A Ouagarinter, les cocsers de gros camions exercent tant bien que mal leur activité. Courir par-là pour trouver un camion, courir par-ci pour trouver des marchandises à transporter, ce sont les acrobaties auxquelles se livrent de nombreux jeunes hommes.

Dès l’entrée de la grande gare de Ouagarinter, ils sont identifiables par leur attroupement soit, autour d’un conducteur de gros camion soit, entre eux en train de discuter affaires. Anciens chauffeurs pour la majorité, les cocsers sont aujourd’hui des démarcheurs en quête du pourboire quotidien. Ouagarinter malgré ses odeurs ocres de carburant, de fumée des moteurs et de cigarettes, est le lieu où migrent des dizaines de cocsers par jour. Ils viennent de tous les côtés de Ouagadougou pour tirer profit soit de la solidarité de chauffeurs, soit de la solidarité d’apprentis-chauffeurs. Il faut trouver à manger.

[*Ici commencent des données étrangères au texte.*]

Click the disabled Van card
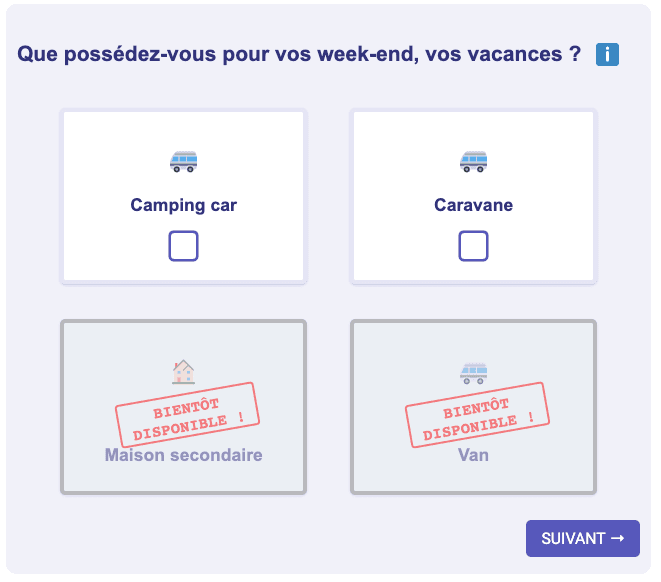Viewport: 661px width, 582px height. pos(473,480)
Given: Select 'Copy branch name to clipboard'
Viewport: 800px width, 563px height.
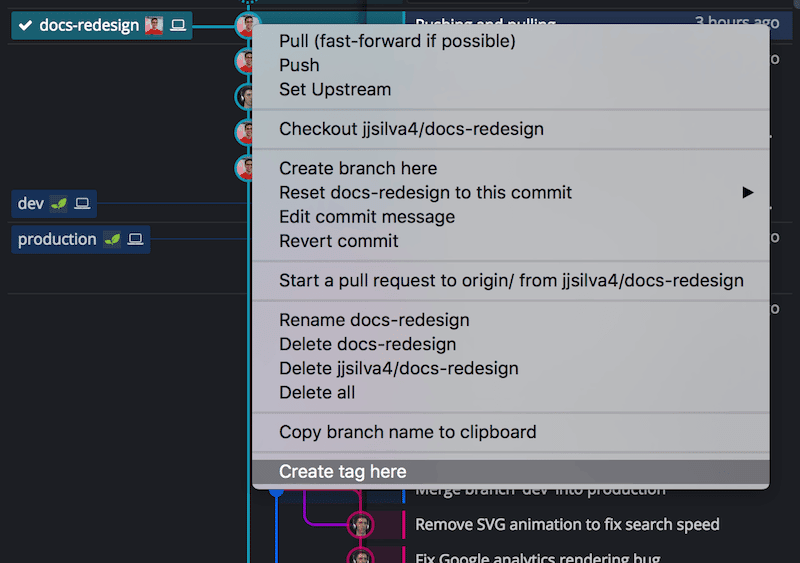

Et, la collaboration entre anciens chauffeurs et apprentis devenus cocsers et conducteurs en activité, est souvent d’or.. Amadou Diarra, ancien chauffeur devenu cocser en témoigne « chauffeurs et cocsers appartiennent à la même famille. Souvent nous cotisons pour acheter la nourriture que nous mangeons ensemble, affirme M. Diarra. Alors qu’un vent sec souffle, M. Diarra ne présente pas bonne mine. Pour cause, un marché risque de lui filer entre les doigts. D’où son agacement et sa nervosité. Son portable sonne. Il décroche. Il lance « allô allô ! » pas de réponse. M. Diarra raccroche en marmonnant des mots de mécontentement.

Avant de mettre le portable dans sa poche, il explique que le métier de cocser est tout juste bon pour se procurer le pain quotidien. Ce travail, selon lui, se fait à la chaîne. Les personnes impliquées sont nombreuses de sorte qu’à la fin chacun s’en sort avec des miettes. Il nous montre du doigt un attroupement de jeunes en faisant ce commentaire « voyez, ils discutent le transport de bétail depuis le matin et ils n’ont pas encore eu un terrain d’entente avec les propriétaires de la marchandise ». Il est 12h20, son portable sonne à nouveau.

Il prend la communication et le son de sa voix révèle sa colère. Quand il raccroche, ses prunelles tournent au vinaigre, sur ses lèvres, des injures marmonnées se chevauchent à telle enseigne que l’on a l’impression que ses dents s’entrechoquent.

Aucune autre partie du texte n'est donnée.